Le reste de notre complicité reposait principalement sur le cinéma : il y a longtemps, lorsque j’écrivais des chroniques et critiques de cinéma pour TelQuel, il les lisait. Je me souviens qu’une fois, j’ai fait une critique de Shutter Island de Scorsese. Après l’avoir lue, il m’a envoyé un beau livre sur le travail du réalisateur américain.

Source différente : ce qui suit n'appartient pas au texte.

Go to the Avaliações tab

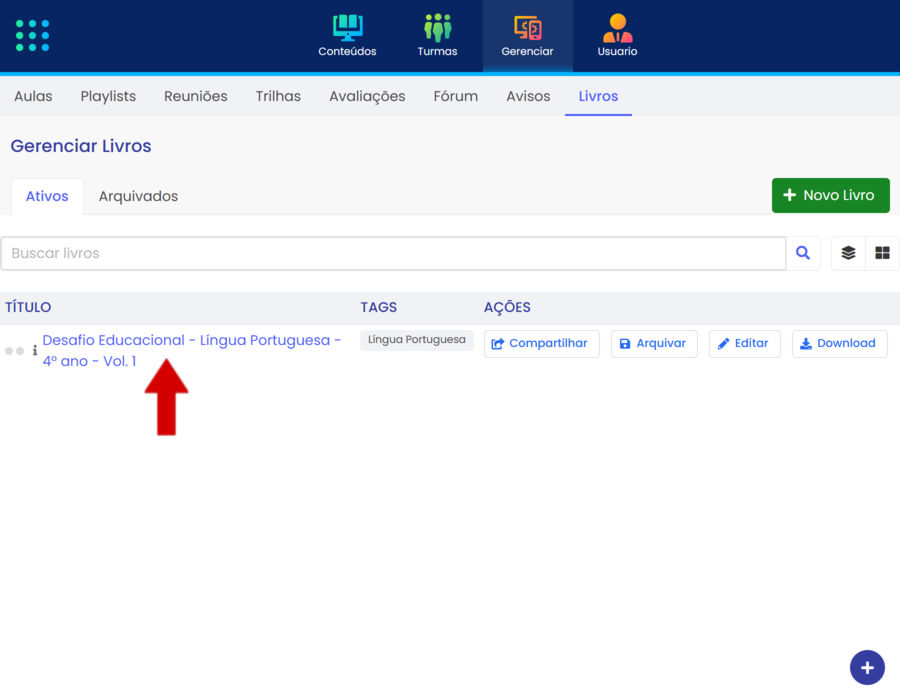tap(367, 97)
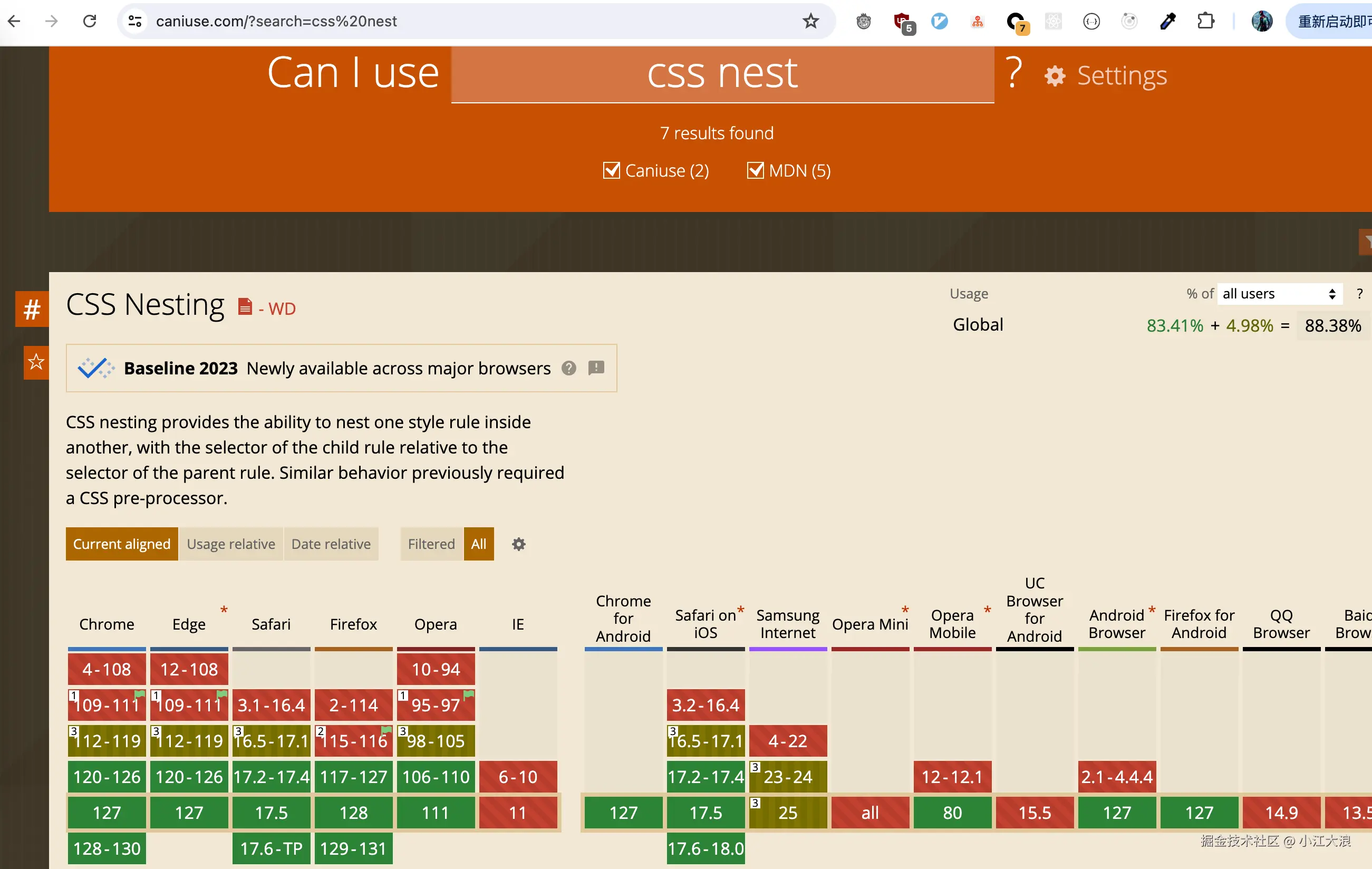Click the orange hash permalink icon
The width and height of the screenshot is (1372, 869).
[x=32, y=310]
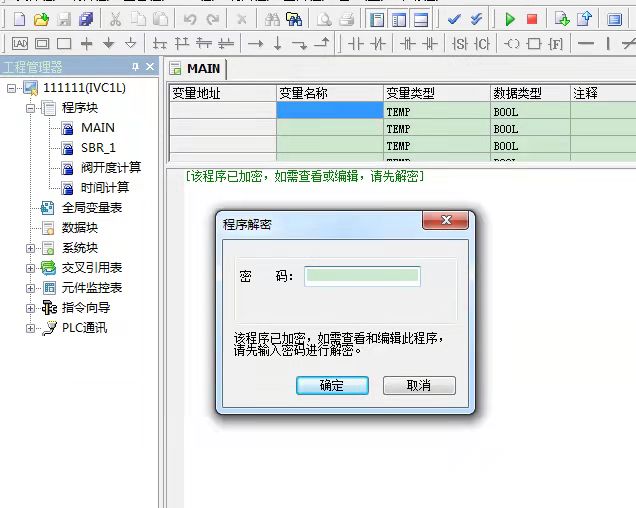Expand the PLC通讯 tree node
Screen dimensions: 636x508
pyautogui.click(x=31, y=328)
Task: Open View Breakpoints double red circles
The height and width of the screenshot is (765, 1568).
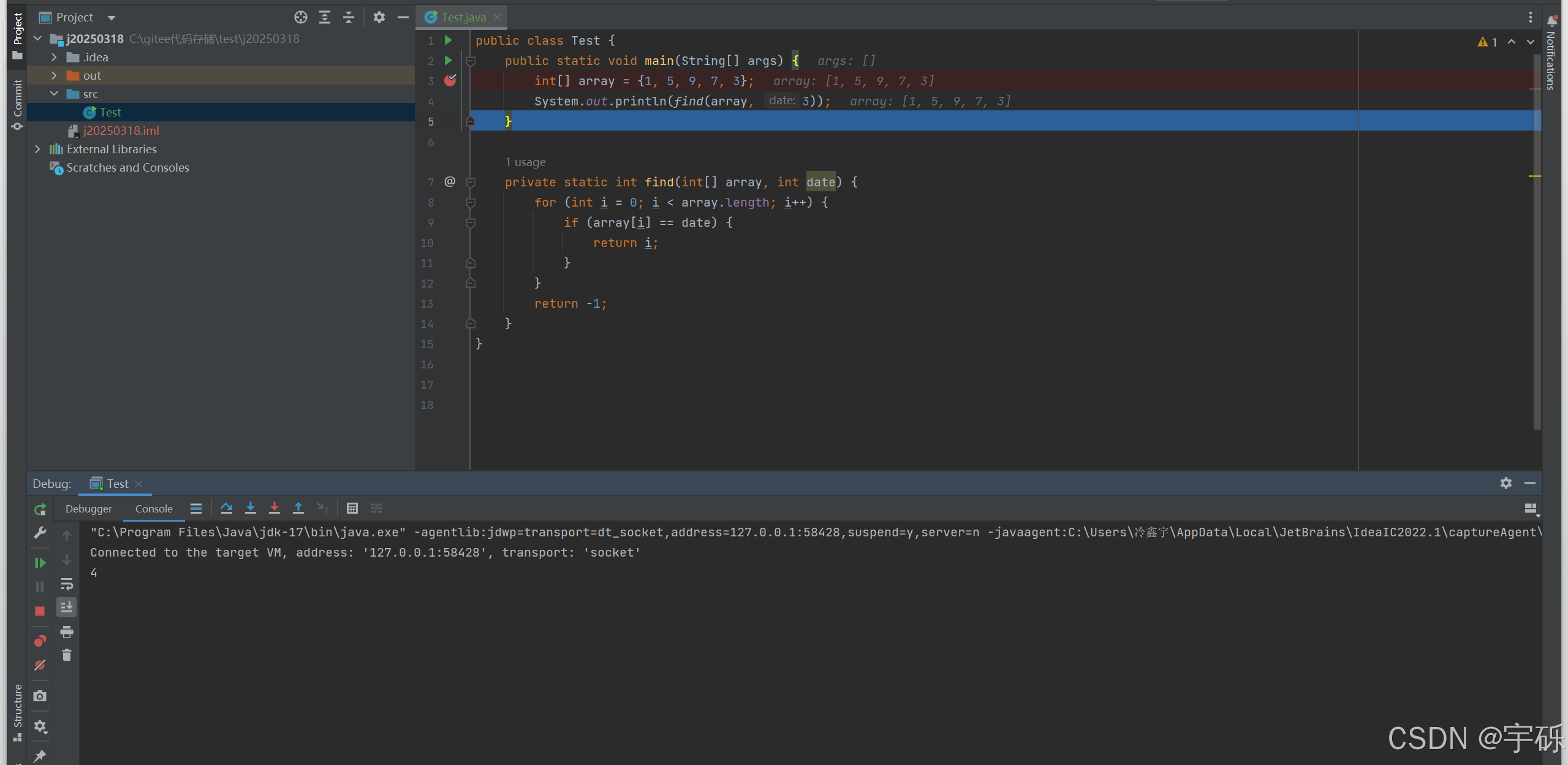Action: point(40,641)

Ces petites attentions illustrent ce qui était le plus essentiel pour lui : le partage des idées, de la connaissance, et de la culture.

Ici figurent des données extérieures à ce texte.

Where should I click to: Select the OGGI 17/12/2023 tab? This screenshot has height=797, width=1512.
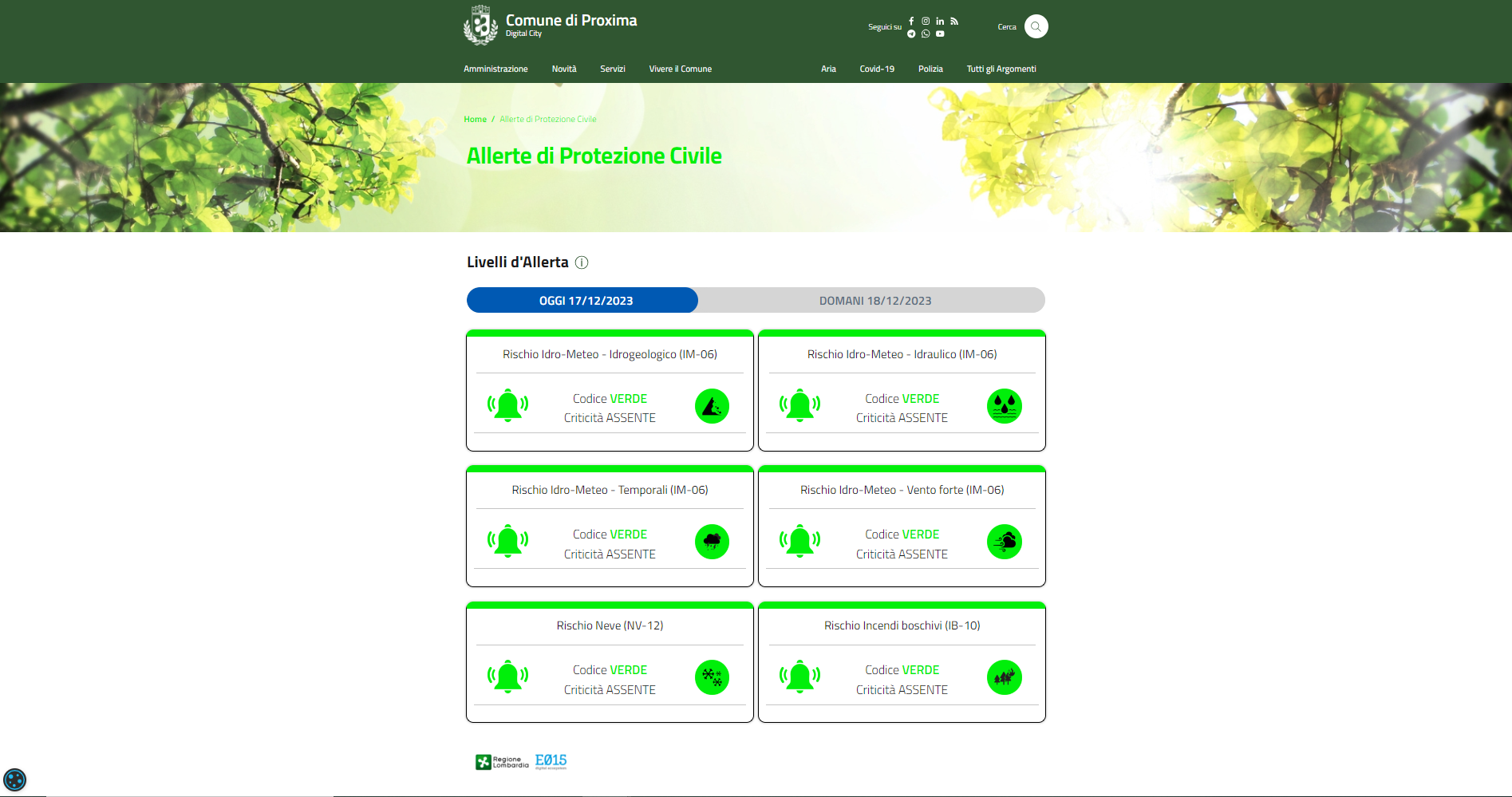pyautogui.click(x=585, y=301)
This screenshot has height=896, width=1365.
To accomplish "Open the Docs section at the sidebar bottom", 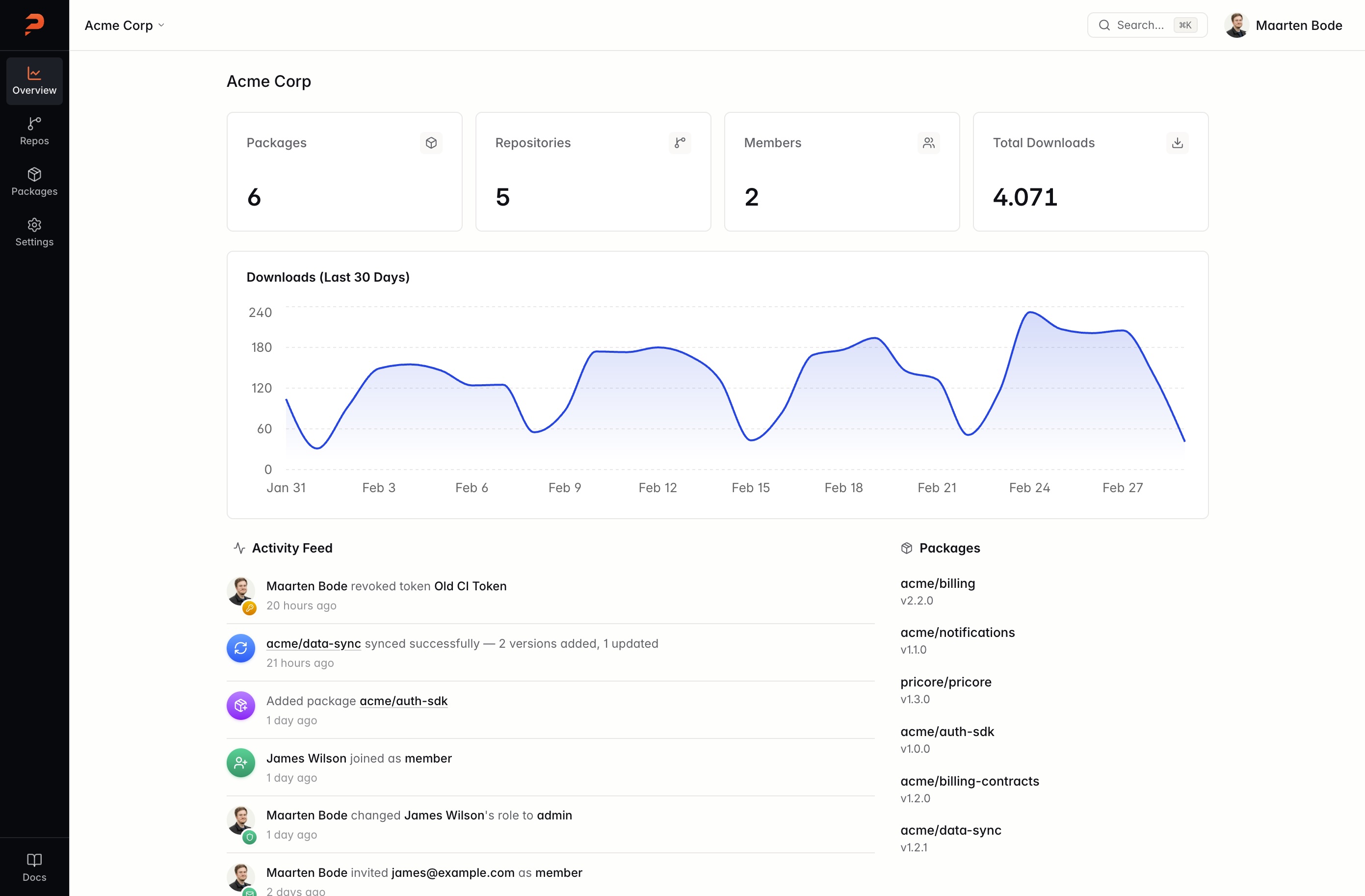I will pyautogui.click(x=34, y=867).
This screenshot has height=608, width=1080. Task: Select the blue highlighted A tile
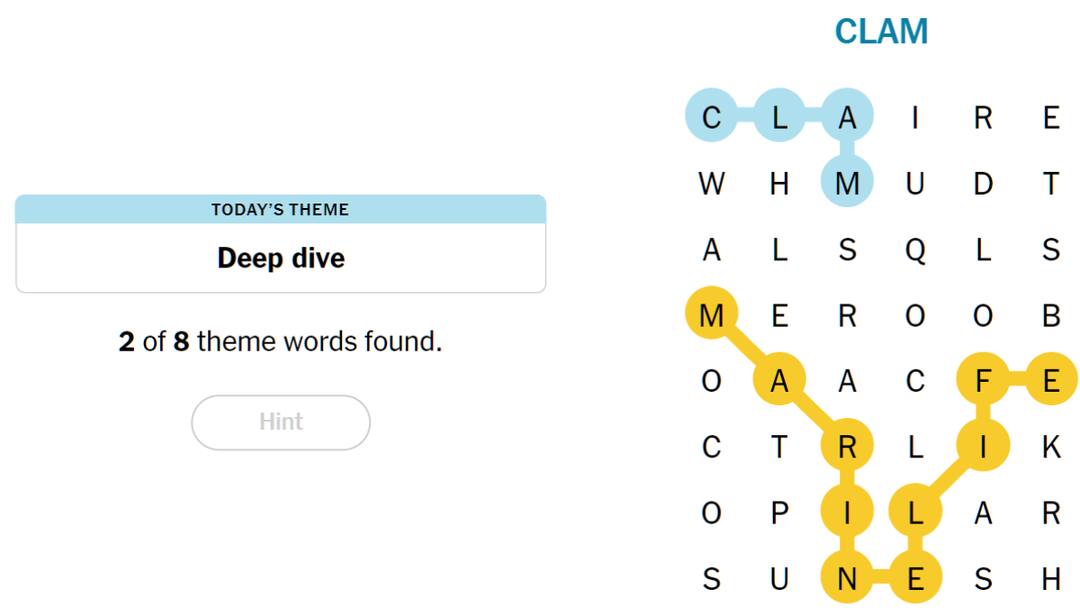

“Nour-Eddine Saïl était celui qui faisait venir Edgar Morin à Khouribga et Agnès Jaoui à Salé”

Aïcha Akalay

Lorsque je suis devenue journaliste, il était directeur du Centre cinématographique marocain, et je suivais de près son actualité. Il a fait les plus belles années du cinéma marocain. Il fallait voir le beau monde qui défilait aux festivals organisés sous sa présidence : Nour-Eddine Saïl était celui qui faisait venir Edgar Morin à Khouribga et Agnès Jaoui à Salé. Toutes les personnes qui gravitent autour du cinéma marocain le connaissaient.

On ne peut parler de Nour-Eddine Saïl sans évoquer son humilité et sa discrétion. Il n’a dit à quasiment personne qu’il était malade. Chaque mercredi, il avait pour tradition d’envoyer le Canard enchaîné à un groupe d’amis. Mercredi dernier, depuis son lit d’hôpital, il n’a pas manqué à son habitude. Sans faire trop de bruit, il est parti sur la pointe des pieds.

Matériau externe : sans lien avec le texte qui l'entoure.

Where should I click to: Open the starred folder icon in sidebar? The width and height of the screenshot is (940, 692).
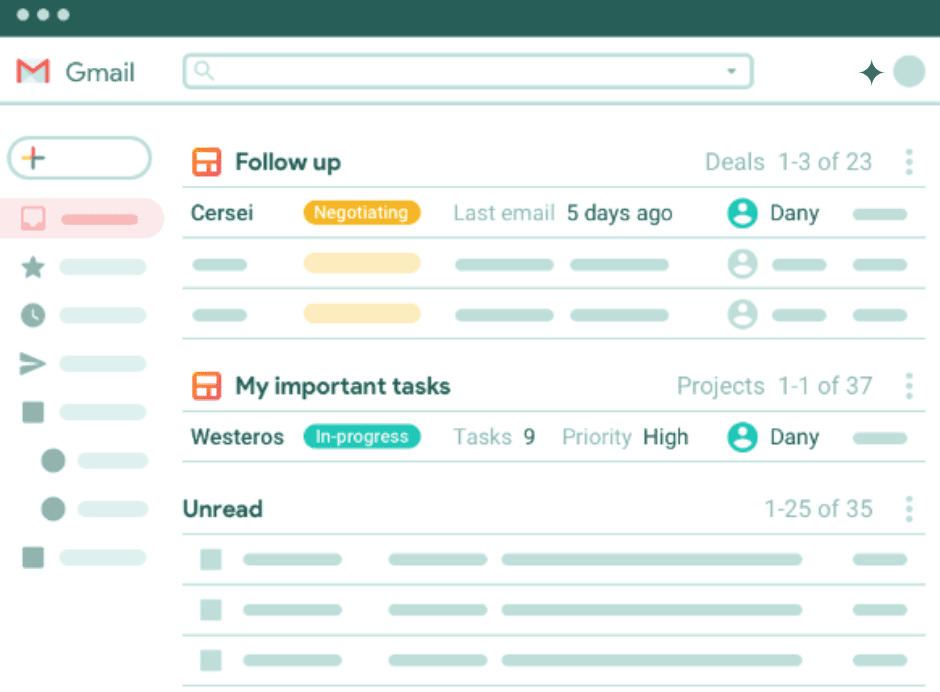33,267
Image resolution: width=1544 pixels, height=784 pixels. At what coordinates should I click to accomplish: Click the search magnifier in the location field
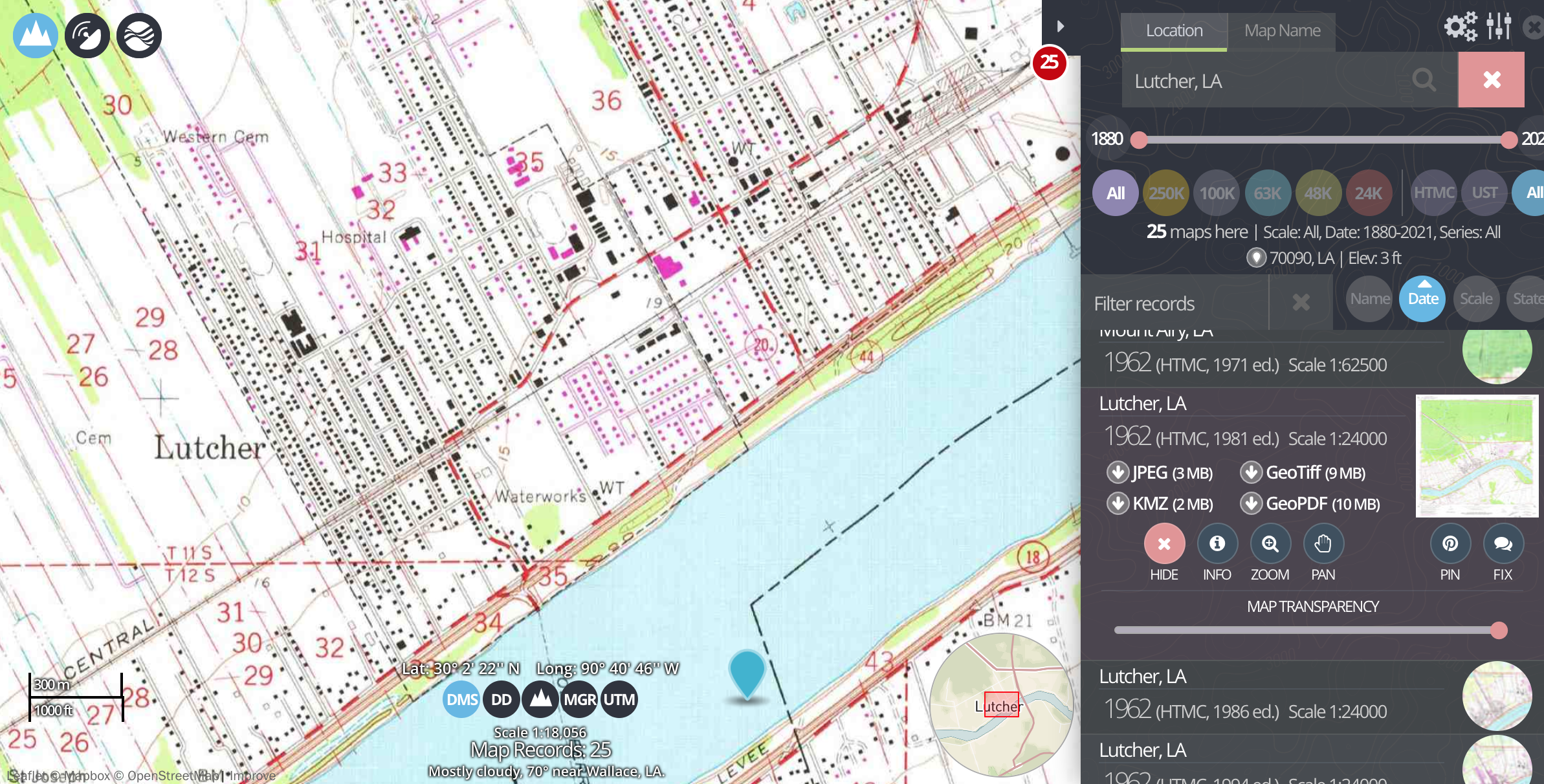pos(1424,80)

Passer du temps avec lui revenait à une discussion qui pouvait durer jusqu’à quatre heures, où l’on parlerait des trois ou quatre livres qu’il lisait en même temps, du dernier film qu’il avait vu ou encore de philosophie. Car le professeur de philosophie qu’il a été dans une vie antérieure n’a jamais cessé de l’animer. Nour-Eddine Saïl a énormément fait pour la culture de son pays, et était très engagé dans toutes les réflexions autour de l’éducation, ne serait-ce qu’en tant que membre du Conseil supérieur de l’éducation.

Il a laissé de merveilleuses années derrière lui, où il a prouvé que l’on pouvait faire de la télévision de qualité au Maroc. Il a construit l’industrie du cinéma marocain. Il nous a tous éclairés de ses idées, et bien qu’il n’aurait pas souhaité que je le dise dans ces termes, il était un grand patriote. Il était animé par l’intérêt du Maroc, et n’avait de cesse de répéter qu’il fallait que l’on produise les images de notre imaginaire.”